Precisamente este convencimiento ha llevado a muchos creyentes de los últimos decenios (Henri Godin, el padre Depierre, el abbé Pierre) a abrir puertas y penetrar en el mundo de la miseria, a partir de corrientes espirituales y de la inteligencia del corazón más que de las ideas. Movimientos de lucha por el pan, por la justicia, por los seres humanos más despreciados y a favor de la familia. El abbé Pierre ha insistido en que la familia constituye el único refugio para el hombre cuando le falta todo. Solo en ella encuentra quien le acoja alguien que le es cercano. Estos creyentes no poseían nada, ningún poder; ofrecían lo que eran, dispuestos a consagrar su vida combatiendo con quienes se encontraban empujados a la miseria. Su fe les lleva a amar y darse a los otros, siguiendo a Dios, que ha prometido: «Mi fidelidad y misericordia le acompañarán, por mi nombre crecerá su poder. Él me invocará: “Tú eres mi Padre, mi Dios, mi roca salvadora”» (Sal 89).
4. La compasión y la misericordia de Jesús
En el evangelio de Marcos encontramos un milagro especialmente significativo, el de la mujer que tenía un flujo de sangre (Mc 5,24-34). No se nos da su nombre. Se encuentra sola, sin parientes ni amigos, y se nos dice que los médicos la habían arruinado. Dadas las costumbres imperantes en su tiempo, su enfermedad de pérdida de sangre, además de hacerla estéril, la situaba en un mundo ritual de impureza, vergüenza y deshonor. Por eso no se atreve a hacer su petición en público, y solo se atreve a tocar su manto a escondidas, ya que, según el ritual judío, si ella le toca, él quedará impuro.
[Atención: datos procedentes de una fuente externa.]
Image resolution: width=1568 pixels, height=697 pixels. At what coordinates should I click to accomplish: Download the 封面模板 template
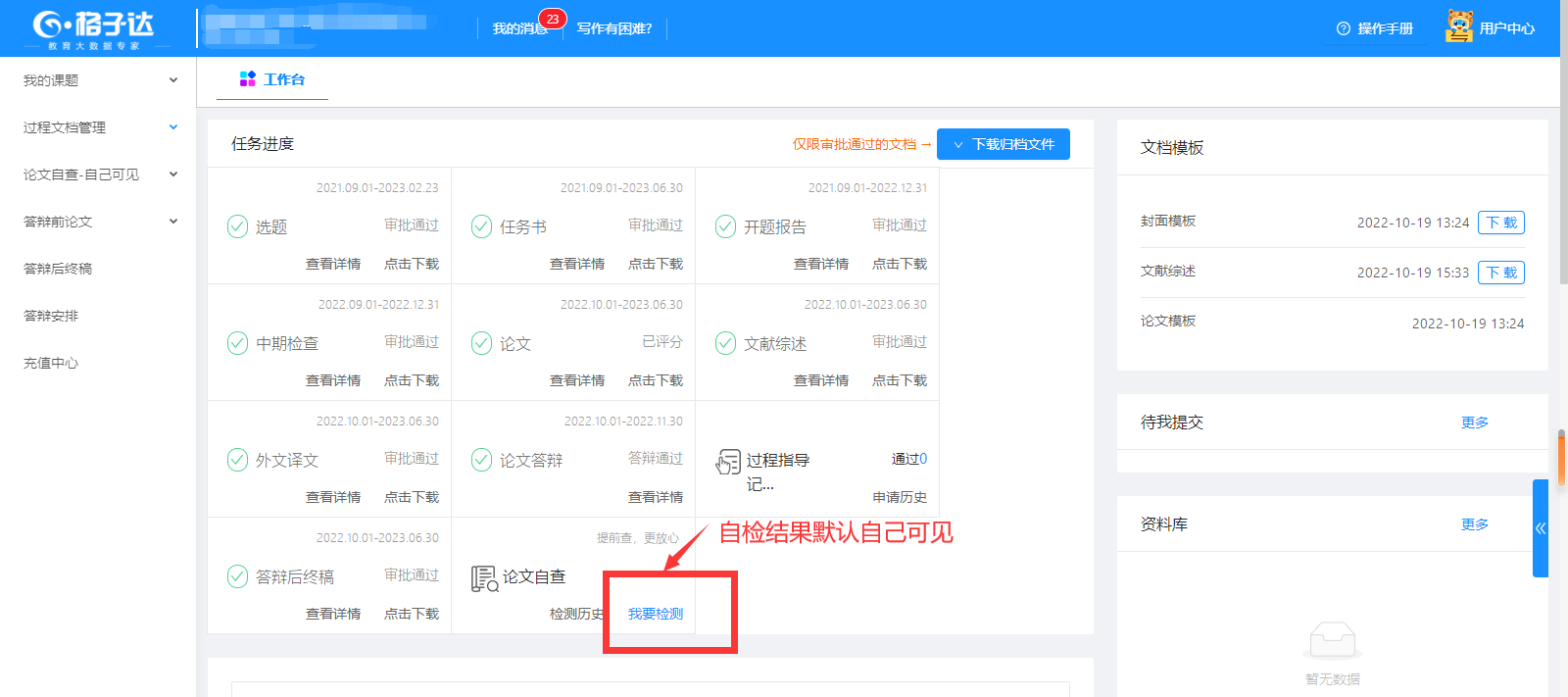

Impresionada por lo que ha oído de Jesús, se atreve a acercarse a la fuente de un don que solo puede ser recibido gratuitamente, en contraste con la fortuna que ha gastado inútilmente en médicos. Su tímido y simple contacto revelaba su temor y toda su esperanza, al tiempo que se manifiesta la ternura de Dios.
En este milagro nos encontramos con la grandeza de Dios y el amor misericordioso del Señor. A Jesús no le basta con curarla, quiere llegar a lo más profundo de su alma e inicia con ella un diálogo que les aproxima y les relaciona. Jesús no es un funcionario, sino el amigo que se preocupa y sale a su encuentro. La mujer no solo es sanada, sino que recibe además la alabanza por su fe y es llamada hija, un título raro en los evangelios.